TASK PROMPT -> According to the evidence law notes, what are the two functions of an offer of proof?

EXCERPTED TEXT ->

Chapter 1: Introduction To Evidence Law

Definition of Evidence: Testimony of the exhibits that are put into the trial
First Question: Is it admissible?
Proff’s Theory

Favors admissibility à Let it in, let the jury decide its weight
Except – Rape Shield Laws (Chapter 18, Pg. 443)

Read Rules together à If not excluded by 1 rule, may be excluded by another

Two Types of Questions:

(1) Substantive: Questions concerning statutory or written law that governs rights & obligations of those who are subject to them, Outcome-determinative, useful precedent & case law

Ex: Given the facts, was the relationship fiduciary, and therefore the contract was valid?

(2) Evidentiary: What can be considered to decide substantive questions, will probably not be outcome-determinative
o Ex: Is testimony admissible?

Far More Evidentiary Questions Then Substantive – Evidentiary Questions Are Decided Much Faster

Presentation of Proof

Case in Chief: During his 1st appearance each party presents his “case in chief” – establish everything he must prove in order to prevail. When he is finished, he rests & yields the stage to his adversary (starts with prosecutor/plaintiff)

Each party seeks to establish everything he must prove to prevail – introduces evidence to build case etc.

Case in Rebuttal (“Sometimes called case-in-rejoinder”): (Narrower than “case in chief”) After both have put on their “cases-in-chief”, the party who opened has another chance, this time to present his “case-in-rebuttal,” and then his adversary has a similar opportunity. The process may go on until each side is satisfied, or judge decides it has become repetitive or trivial.

Order of Proof:

1) Plaintiff (or prosecutor) presents his case-in-chief, then rests

2) Defendant presents his case-in-chief, then rests

3) Plaintiff (or prosecutor) presents his case-in-rebuttal

4) Defendant presents his case-in-rebuttal

5) Each side presents further cases-in-rebuttal

FRE Rule 103 (a): Rulings on Evidence

The Offer of Proof – Get in on record:

Offer of Proof: If you begin to offer evidence and, before you can get it before the court, the other side objects and the court sustains the objection, you must move the court to allow you to make clear on the record what evidence was

If you don’t get your evidence in and don’t offer the proof, you’ll have nothing to appeal if the court rules against you, because the record will not show what the evidence would have been
On appeal the court will know what the excluded testimony was and what the basis for the exclusion was and can make an independent conclusion on it
In jury trials, offers of proof should be made outside the hearing of the jury

Offer of Proof has 2 Functions:

1) Tells Judge what the evidence was

2) Gets the evidence on the record

Consequences of Evidential Error:

Evidence error must have affected what Rule 103 (a) & (d) calls a substantial right – meaning essentially outcome; usual standard directs appellate courts to reverse a judgment only for error which probably affected the result

Kinds of Errors:

1) Reversible: Mistake that probably did affect judgment

2) Harmless: Mistake that probably did not affect judgment

3) Plain: Mistake in estimation of the reviewing court warrants relief on appeal even though appellant failed at trial to take steps necessary to preserve its rights (objecting or making offer of proof).

DATASET RECORDS ->

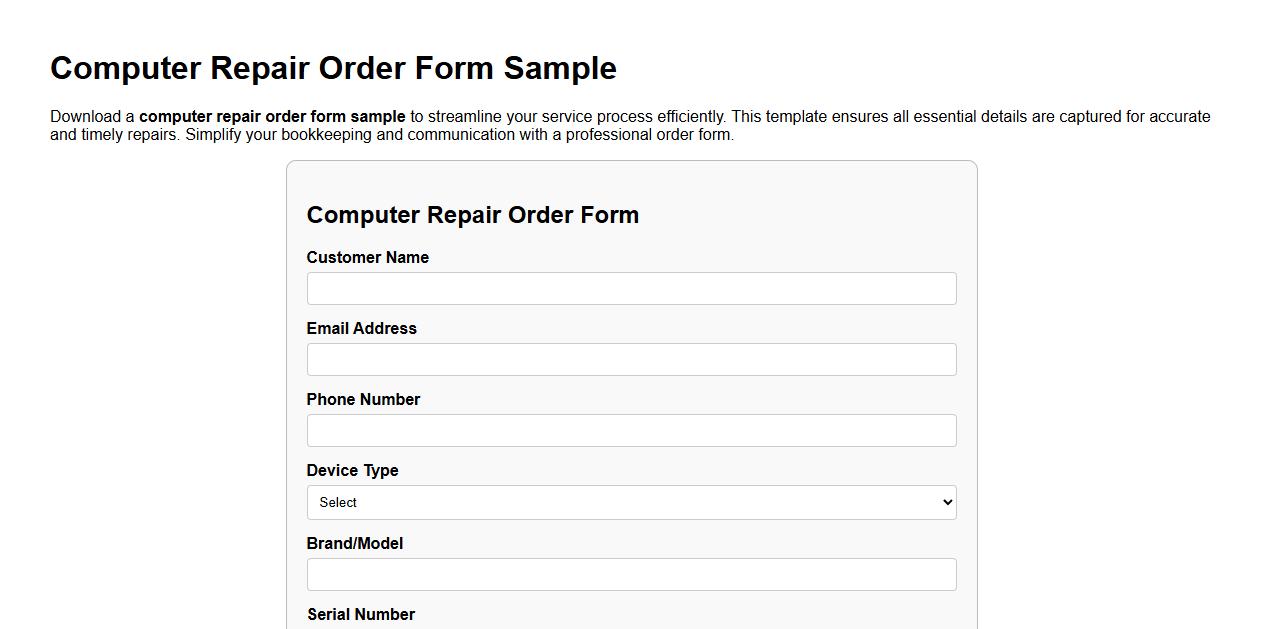The width and height of the screenshot is (1263, 629).
Task: Click the 'Computer Repair Order Form Sample' heading
Action: [x=333, y=68]
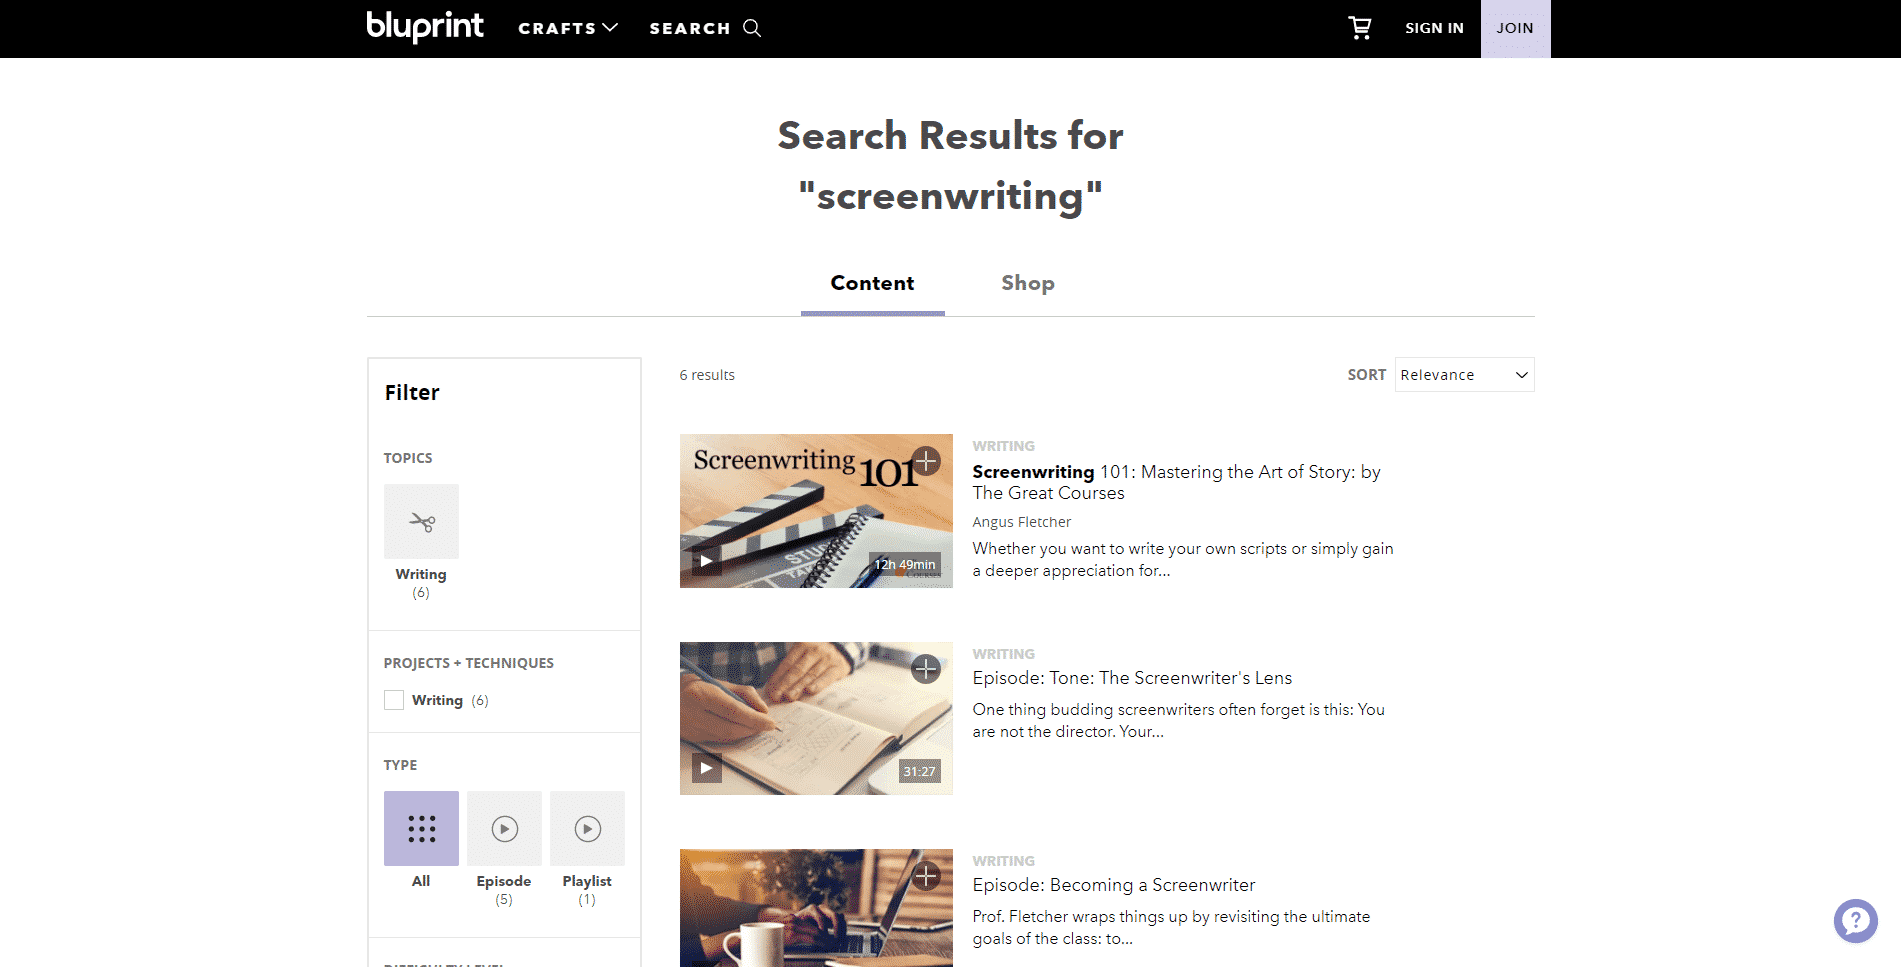Filter by Playlist type icon
Screen dimensions: 1901x967
point(587,828)
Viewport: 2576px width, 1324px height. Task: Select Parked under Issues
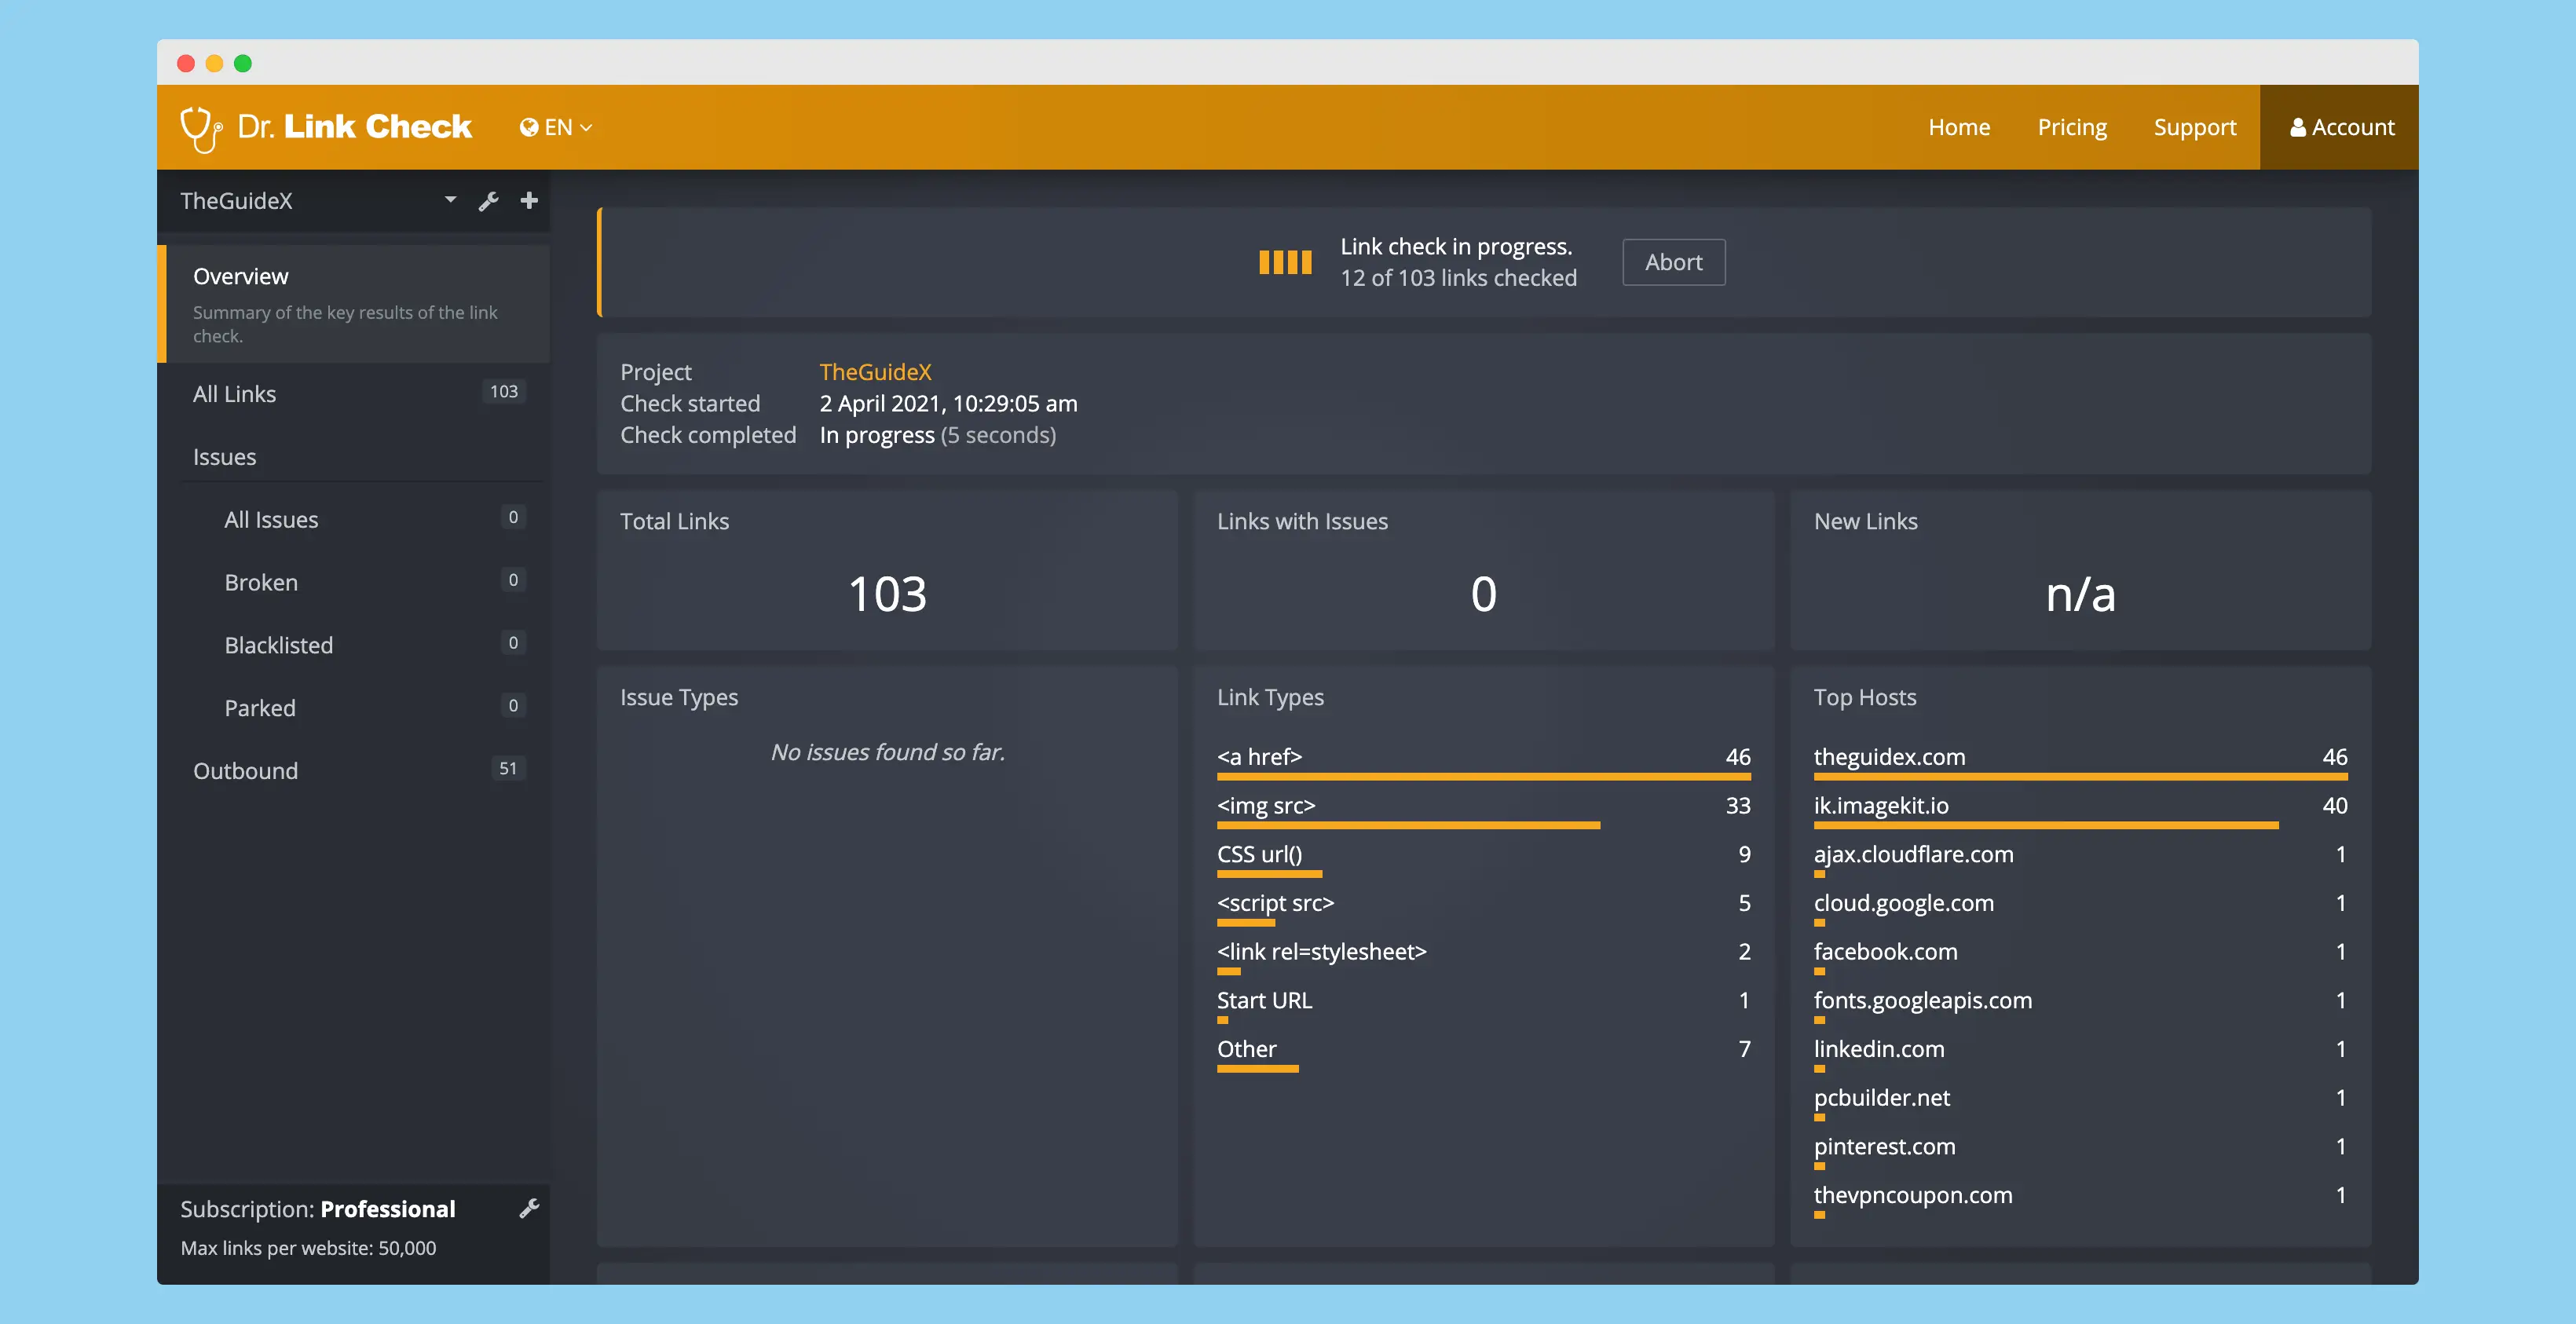coord(260,707)
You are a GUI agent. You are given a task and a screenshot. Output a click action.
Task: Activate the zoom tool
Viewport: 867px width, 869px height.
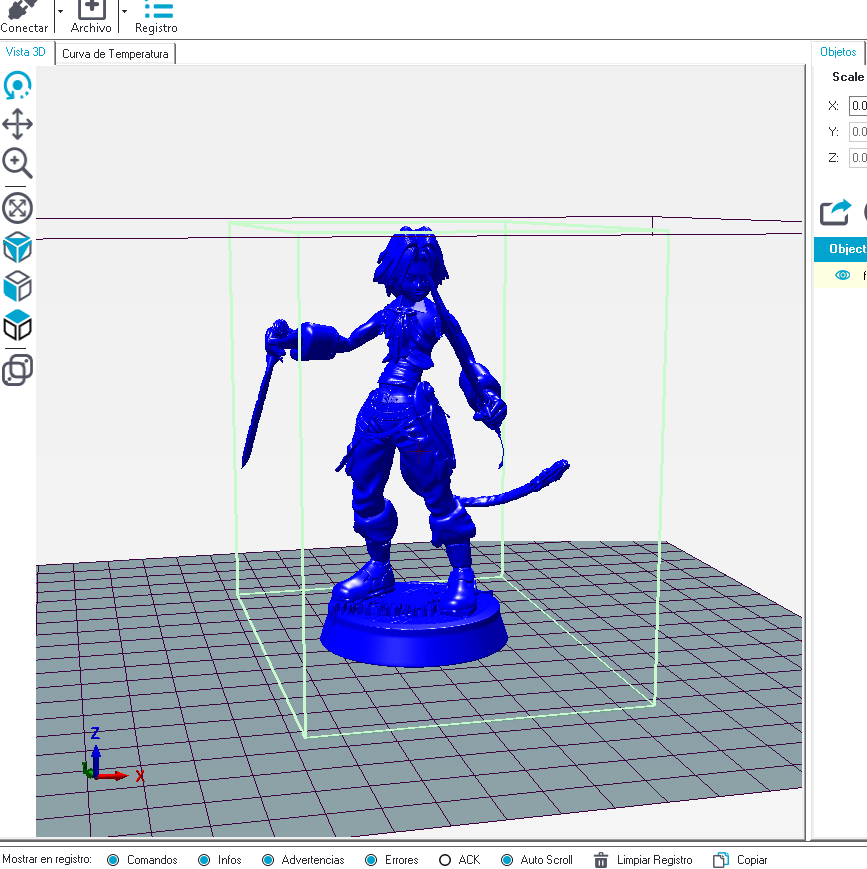(17, 163)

CORRECT RESPONSE -> It tells the judge what the evidence was and gets the evidence on the record.